Ivorean Prime Minister Seydou Diarra was packing his bags to visit South Africa for talks with President Thabo Mbeki.
”If the talks are dead then what else is on the agenda?” asked Pahad. ”Our reports say that the process is continuing … this mediation is an African Union operation. If it is dead, somebody has to tell them.”
Within hours, the commodities markets were reporting three-month highs in cocoa prices — the backbone of the Côte d’Ivoire economy.
Whatever the politicians were saying, the money men were reacting to reports that rebels had killed 30 militiamen and arrested 80 more.
Richard Cornwell of the Institute for Security Studies said the latest incursions appear to have been launched by militiamen backed by the government of Laurent Gbagbo.
”As such they are deniable. They tried to break through the UN lines in the west — the heart of the coffee and cocoa growing area. It appears to be a probe and a provocation.”
Gbagbo dare not openly claim responsibility for the action, although those close to him claim to have broken the back of the rebels.
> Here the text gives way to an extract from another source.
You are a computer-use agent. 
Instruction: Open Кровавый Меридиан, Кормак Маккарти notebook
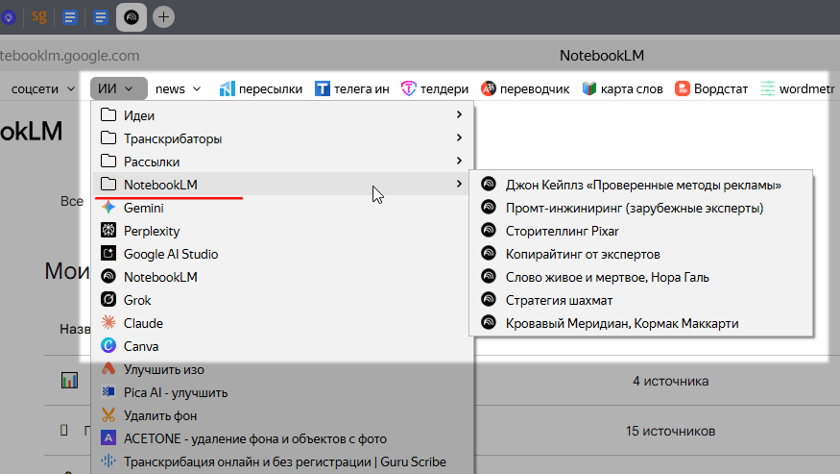[622, 323]
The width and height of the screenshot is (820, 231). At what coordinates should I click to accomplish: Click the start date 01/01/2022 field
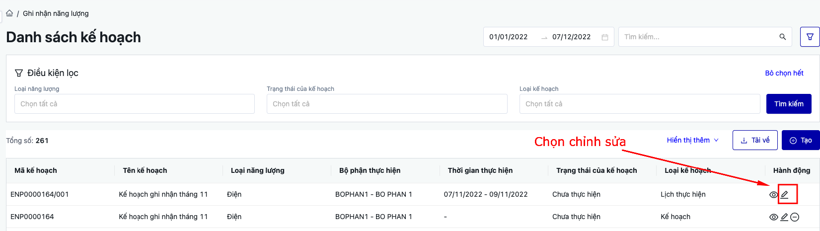pyautogui.click(x=509, y=37)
When he broke the ceasefire last November, it moved the UN Security Council to slap an arms embargo and ”smart sanctions” on his government.
Diarra arrived in Cape Town as frustrated as ever.
Mbeki has painstakingly included him in all aspects of the mediation effort, even though his post as prime minister remains a pretty toothless one until Gbagbo can be forced to meet his commitment to hand some executive power to him.
Mbeki badly needs some tangible signs of progress in his three-month mediation effort. He is still silently stinging from the assertion by French President Jacques Chirac last month that Mbeki’s results had been underwhelming. Chirac suggested that the South African leader lacked understanding of West African psychology.
This was manna for Gbagbo, who is increasingly coming under the screws from Mbeki to comply with the terms of the Linas Marcoussis peace deal brokered by France.
The Ivorean president went off to Morocco’s King Mohammed VI to ask him to take over the mediation role.
Making such a request of the only African country to have shunned the African Union amounted to thumbing his nose at the continental organisation that is pressing him harder to keep his peace promises.
Gbagbo was persuaded that he had gone too far. He denied asking for Mohammed VI’s assistance, just as the king had fired up his propaganda machine to proclaim a new dawn of African acceptability for Morocco. Rabat has withdrawn its ambassador from Abidjan.